__ABOUT THIS TASK__.
Could you give back every entry below exactly, with the pictures dropped?

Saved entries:
────────────────────

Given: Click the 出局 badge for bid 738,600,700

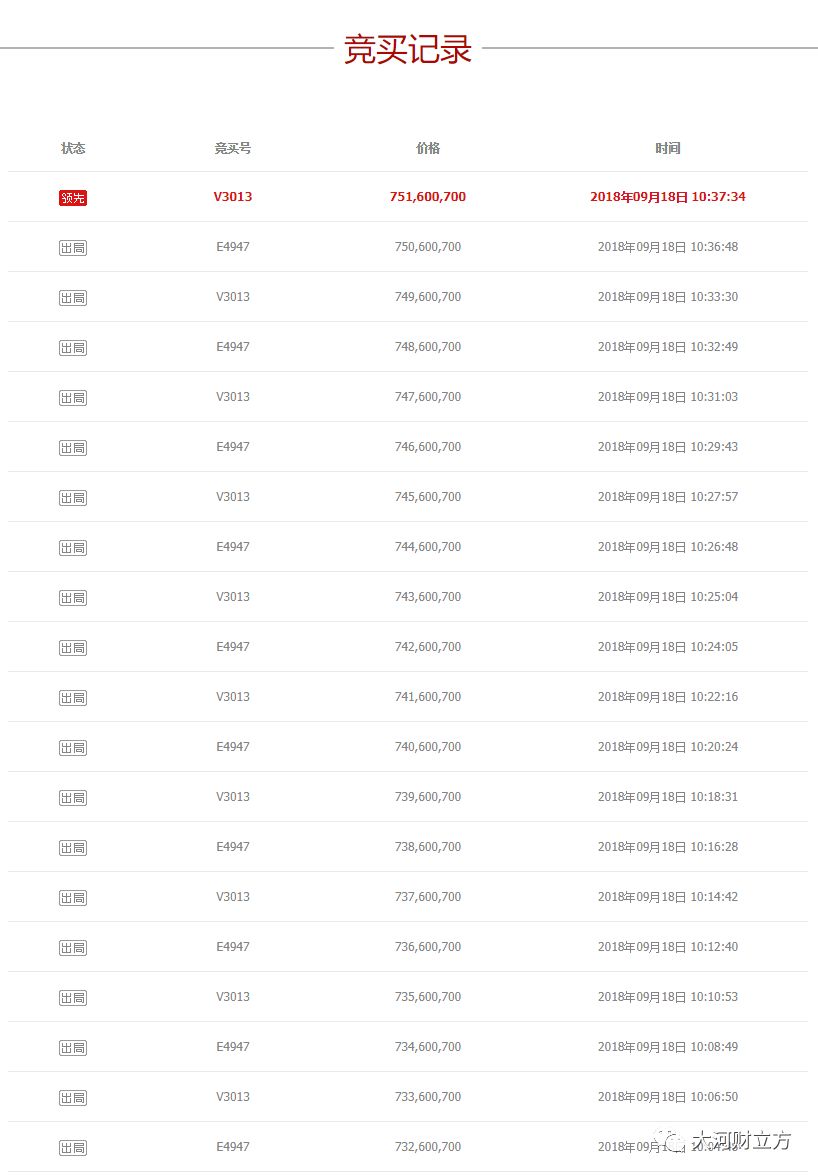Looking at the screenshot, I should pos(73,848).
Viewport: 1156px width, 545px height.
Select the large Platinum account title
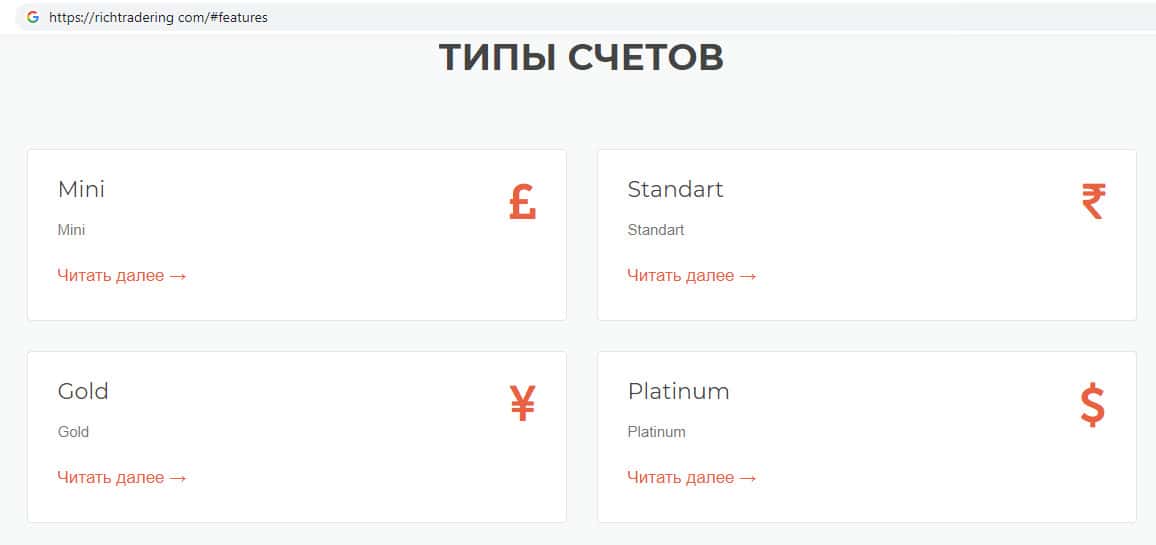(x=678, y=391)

────────────────────

__TASK RESPONSE__.
Given: Click the 出局 badge for bid 738,600,700

Looking at the screenshot, I should pos(73,848).
Viewport: 1156px width, 545px height.
Select the large Platinum account title
(x=678, y=391)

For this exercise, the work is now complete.